**YOUR TASK**
What is needed here is an exact transcription of the entries that follow.
== Segment start ==
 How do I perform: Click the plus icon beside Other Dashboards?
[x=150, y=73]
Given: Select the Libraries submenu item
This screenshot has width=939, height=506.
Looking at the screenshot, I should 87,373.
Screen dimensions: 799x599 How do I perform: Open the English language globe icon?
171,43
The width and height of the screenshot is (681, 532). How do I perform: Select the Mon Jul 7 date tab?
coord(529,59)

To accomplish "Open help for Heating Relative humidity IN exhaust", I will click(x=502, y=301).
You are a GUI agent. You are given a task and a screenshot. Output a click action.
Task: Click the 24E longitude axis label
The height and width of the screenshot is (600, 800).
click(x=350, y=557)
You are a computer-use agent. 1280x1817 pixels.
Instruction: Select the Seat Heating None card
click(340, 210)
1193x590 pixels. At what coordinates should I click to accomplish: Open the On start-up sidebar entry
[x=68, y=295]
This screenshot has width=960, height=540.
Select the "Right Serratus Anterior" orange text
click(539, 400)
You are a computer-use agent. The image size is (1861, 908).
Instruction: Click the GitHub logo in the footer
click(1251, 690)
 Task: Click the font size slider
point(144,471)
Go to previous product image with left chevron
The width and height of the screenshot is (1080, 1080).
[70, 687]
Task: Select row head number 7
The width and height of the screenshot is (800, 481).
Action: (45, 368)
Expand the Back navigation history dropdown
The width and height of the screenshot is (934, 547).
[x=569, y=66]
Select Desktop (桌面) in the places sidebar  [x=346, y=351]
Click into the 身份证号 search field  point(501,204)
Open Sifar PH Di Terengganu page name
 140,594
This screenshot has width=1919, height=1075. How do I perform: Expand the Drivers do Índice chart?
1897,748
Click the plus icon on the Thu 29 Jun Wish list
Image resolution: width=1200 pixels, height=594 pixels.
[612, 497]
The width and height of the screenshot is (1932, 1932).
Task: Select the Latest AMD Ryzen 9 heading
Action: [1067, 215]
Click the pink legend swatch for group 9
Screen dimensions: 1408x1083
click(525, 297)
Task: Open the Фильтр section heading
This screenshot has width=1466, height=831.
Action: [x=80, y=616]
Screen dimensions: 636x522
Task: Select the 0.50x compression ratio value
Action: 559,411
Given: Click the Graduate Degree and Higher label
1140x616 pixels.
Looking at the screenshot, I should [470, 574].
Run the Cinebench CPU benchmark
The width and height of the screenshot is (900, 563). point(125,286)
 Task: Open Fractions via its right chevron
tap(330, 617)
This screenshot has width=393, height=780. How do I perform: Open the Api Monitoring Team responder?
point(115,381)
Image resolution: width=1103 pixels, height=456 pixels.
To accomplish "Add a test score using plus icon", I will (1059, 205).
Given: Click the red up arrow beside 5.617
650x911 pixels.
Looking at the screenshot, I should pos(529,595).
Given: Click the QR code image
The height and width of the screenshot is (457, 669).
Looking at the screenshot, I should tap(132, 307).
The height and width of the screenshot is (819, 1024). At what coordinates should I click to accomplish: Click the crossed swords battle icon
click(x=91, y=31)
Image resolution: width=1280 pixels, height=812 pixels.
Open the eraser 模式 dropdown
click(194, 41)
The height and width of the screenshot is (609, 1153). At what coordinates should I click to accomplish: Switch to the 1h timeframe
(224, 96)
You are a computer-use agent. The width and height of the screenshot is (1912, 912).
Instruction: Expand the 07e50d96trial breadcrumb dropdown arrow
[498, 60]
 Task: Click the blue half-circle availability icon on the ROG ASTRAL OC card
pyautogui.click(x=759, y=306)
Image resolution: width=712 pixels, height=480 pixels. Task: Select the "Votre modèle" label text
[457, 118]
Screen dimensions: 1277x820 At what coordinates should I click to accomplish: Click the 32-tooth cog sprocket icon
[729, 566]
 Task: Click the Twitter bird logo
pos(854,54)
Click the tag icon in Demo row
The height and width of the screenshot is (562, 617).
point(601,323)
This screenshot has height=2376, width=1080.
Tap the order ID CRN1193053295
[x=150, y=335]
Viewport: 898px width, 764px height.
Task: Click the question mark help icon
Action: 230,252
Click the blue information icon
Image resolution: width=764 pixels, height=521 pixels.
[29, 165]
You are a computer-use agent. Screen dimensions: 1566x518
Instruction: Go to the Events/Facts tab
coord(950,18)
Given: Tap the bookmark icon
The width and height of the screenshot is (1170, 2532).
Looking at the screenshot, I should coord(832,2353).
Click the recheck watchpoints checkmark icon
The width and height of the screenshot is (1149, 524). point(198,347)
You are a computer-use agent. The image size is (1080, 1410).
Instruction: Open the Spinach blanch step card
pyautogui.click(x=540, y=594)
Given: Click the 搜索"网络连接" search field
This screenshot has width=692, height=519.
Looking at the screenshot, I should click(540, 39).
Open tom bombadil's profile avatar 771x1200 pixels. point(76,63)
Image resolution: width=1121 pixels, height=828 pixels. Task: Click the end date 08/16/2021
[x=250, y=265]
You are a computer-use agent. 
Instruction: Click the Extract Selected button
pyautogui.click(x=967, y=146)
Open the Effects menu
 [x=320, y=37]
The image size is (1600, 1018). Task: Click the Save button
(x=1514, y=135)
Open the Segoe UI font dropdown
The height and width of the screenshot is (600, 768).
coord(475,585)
== Segment end ==
**EXPECTED ANSWER**
 How do I perform: Click the plus icon beside Other Dashboards?
[x=150, y=73]
Given: Select the Libraries submenu item
This screenshot has width=939, height=506.
Looking at the screenshot, I should 87,373.
Screen dimensions: 799x599 How do I perform: Open the English language globe icon?
171,43
The width and height of the screenshot is (681, 532). How do I perform: Select the Mon Jul 7 date tab?
coord(529,59)

To accomplish "Open help for Heating Relative humidity IN exhaust", I will click(x=502, y=301).
You are a GUI agent. You are given a task and a screenshot. Output a click action.
Task: Click the 24E longitude axis label
The height and width of the screenshot is (600, 800).
click(x=350, y=557)
You are a computer-use agent. 1280x1817 pixels.
Instruction: Select the Seat Heating None card
click(340, 210)
1193x590 pixels. At what coordinates should I click to accomplish: Open the On start-up sidebar entry
[x=68, y=295]
This screenshot has width=960, height=540.
Select the "Right Serratus Anterior" orange text
click(539, 400)
You are a computer-use agent. The image size is (1861, 908).
Instruction: Click the GitHub logo in the footer
click(1251, 690)
 Task: Click the font size slider
point(144,471)
Go to previous product image with left chevron
The width and height of the screenshot is (1080, 1080).
[70, 687]
Task: Select row head number 7
The width and height of the screenshot is (800, 481).
Action: (45, 368)
Expand the Back navigation history dropdown
The width and height of the screenshot is (934, 547).
[x=569, y=66]
Select Desktop (桌面) in the places sidebar  [x=346, y=351]
Click into the 身份证号 search field  point(501,204)
Open Sifar PH Di Terengganu page name
 140,594
This screenshot has width=1919, height=1075. How do I perform: Expand the Drivers do Índice chart?
1897,748
Click the plus icon on the Thu 29 Jun Wish list
Image resolution: width=1200 pixels, height=594 pixels.
[612, 497]
The width and height of the screenshot is (1932, 1932).
Task: Select the Latest AMD Ryzen 9 heading
Action: [1067, 215]
Click the pink legend swatch for group 9
Screen dimensions: 1408x1083
click(525, 297)
Task: Open the Фильтр section heading
This screenshot has width=1466, height=831.
Action: [x=80, y=616]
Screen dimensions: 636x522
Task: Select the 0.50x compression ratio value
Action: 559,411
Given: Click the Graduate Degree and Higher label
1140x616 pixels.
Looking at the screenshot, I should [470, 574].
Run the Cinebench CPU benchmark
The width and height of the screenshot is (900, 563). point(125,286)
 Task: Open Fractions via its right chevron
tap(330, 617)
This screenshot has width=393, height=780. How do I perform: Open the Api Monitoring Team responder?
point(115,381)
Image resolution: width=1103 pixels, height=456 pixels.
To accomplish "Add a test score using plus icon", I will (1059, 205).
Given: Click the red up arrow beside 5.617
650x911 pixels.
Looking at the screenshot, I should pos(529,595).
Given: Click the QR code image
The height and width of the screenshot is (457, 669).
Looking at the screenshot, I should tap(132, 307).
The height and width of the screenshot is (819, 1024). At what coordinates should I click to accomplish: Click the crossed swords battle icon
click(x=91, y=31)
Image resolution: width=1280 pixels, height=812 pixels.
Open the eraser 模式 dropdown
click(194, 41)
The height and width of the screenshot is (609, 1153). At what coordinates should I click to accomplish: Switch to the 1h timeframe
(224, 96)
You are a computer-use agent. The width and height of the screenshot is (1912, 912).
Instruction: Expand the 07e50d96trial breadcrumb dropdown arrow
[498, 60]
 Task: Click the blue half-circle availability icon on the ROG ASTRAL OC card
pyautogui.click(x=759, y=306)
Image resolution: width=712 pixels, height=480 pixels. Task: Select the "Votre modèle" label text
[457, 118]
Screen dimensions: 1277x820 At what coordinates should I click to accomplish: Click the 32-tooth cog sprocket icon
[729, 566]
 Task: Click the Twitter bird logo
pos(854,54)
Click the tag icon in Demo row
The height and width of the screenshot is (562, 617).
point(601,323)
This screenshot has height=2376, width=1080.
Tap the order ID CRN1193053295
[x=150, y=335]
Viewport: 898px width, 764px height.
Task: Click the question mark help icon
Action: 230,252
Click the blue information icon
Image resolution: width=764 pixels, height=521 pixels.
[29, 165]
You are a computer-use agent. Screen dimensions: 1566x518
Instruction: Go to the Events/Facts tab
coord(950,18)
Given: Tap the bookmark icon
The width and height of the screenshot is (1170, 2532).
Looking at the screenshot, I should coord(832,2353).
Click the recheck watchpoints checkmark icon
The width and height of the screenshot is (1149, 524). point(198,347)
You are a computer-use agent. The image size is (1080, 1410).
Instruction: Open the Spinach blanch step card
pyautogui.click(x=540, y=594)
Given: Click the 搜索"网络连接" search field
This screenshot has width=692, height=519.
Looking at the screenshot, I should click(540, 39).
Open tom bombadil's profile avatar 771x1200 pixels. point(76,63)
Image resolution: width=1121 pixels, height=828 pixels. Task: Click the end date 08/16/2021
[x=250, y=265]
You are a computer-use agent. 
Instruction: Click the Extract Selected button
pyautogui.click(x=967, y=146)
Open the Effects menu
 [x=320, y=37]
The image size is (1600, 1018). Task: Click the Save button
(x=1514, y=135)
Open the Segoe UI font dropdown
The height and width of the screenshot is (600, 768).
coord(475,585)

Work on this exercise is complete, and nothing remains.